- Stated goal -
Copy out every line of the data below word for word, leaving out the pictures.

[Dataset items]
########
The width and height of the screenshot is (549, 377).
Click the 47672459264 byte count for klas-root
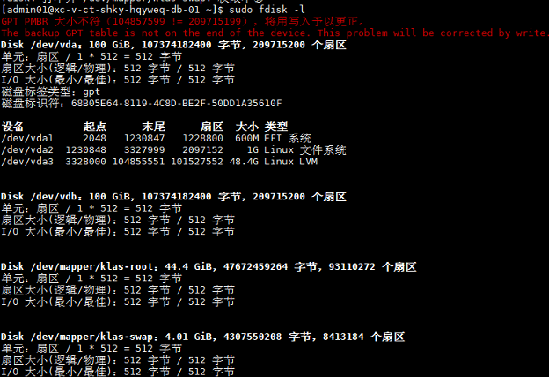click(x=256, y=266)
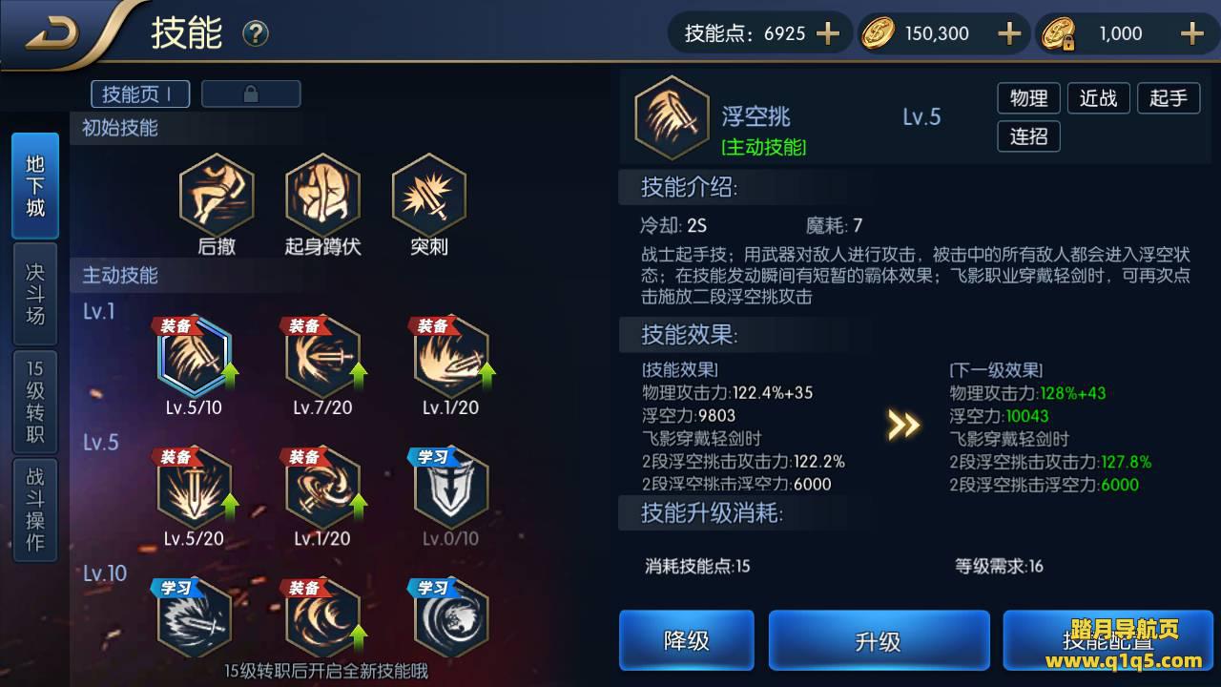Image resolution: width=1221 pixels, height=687 pixels.
Task: Click the back arrow icon at top left
Action: (52, 34)
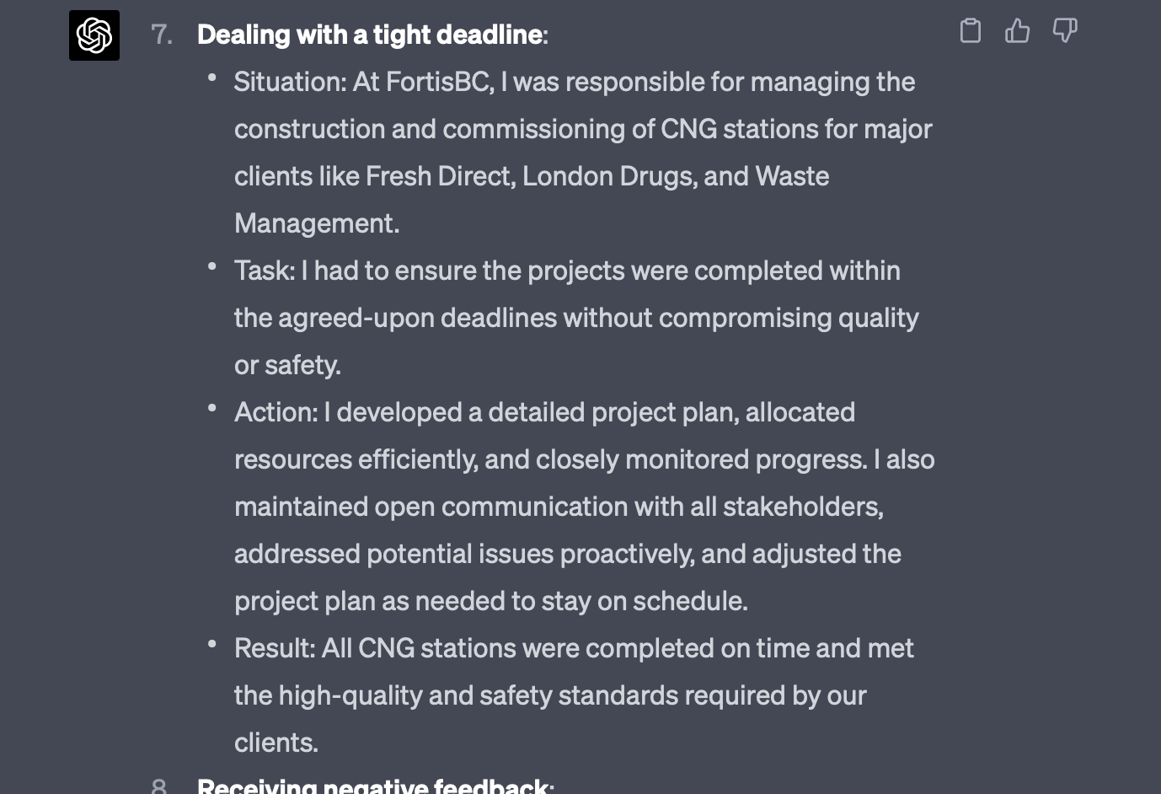Click the word 'Action:' in the third bullet

point(276,412)
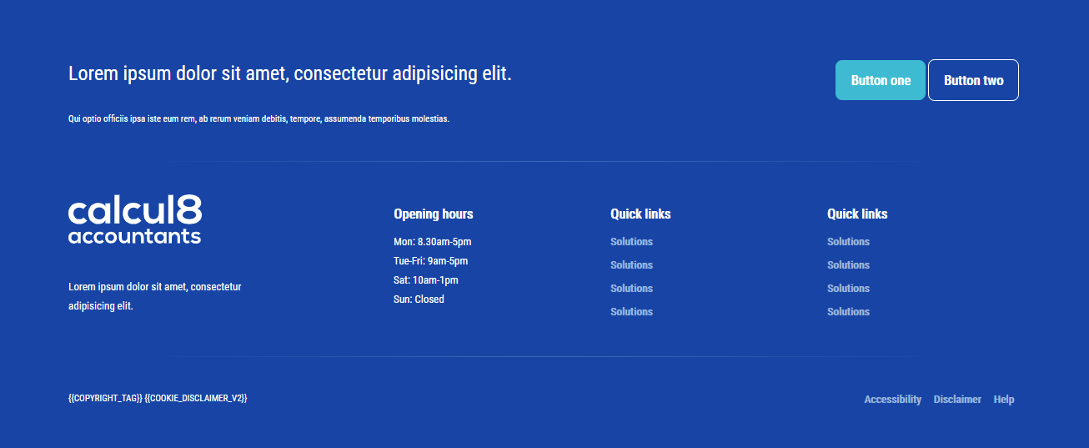
Task: Open second Solutions link in right Quick links column
Action: (x=848, y=265)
########
- Solution to this task -
The width and height of the screenshot is (549, 377).
Click the 47672459264 byte count for klas-root
click(x=256, y=266)
Image resolution: width=1221 pixels, height=687 pixels.
Task: Click the back arrow icon at top left
Action: (52, 34)
Click the word 'Action:' in the third bullet

point(276,412)
Task: Open second Solutions link in right Quick links column
Action: (x=848, y=265)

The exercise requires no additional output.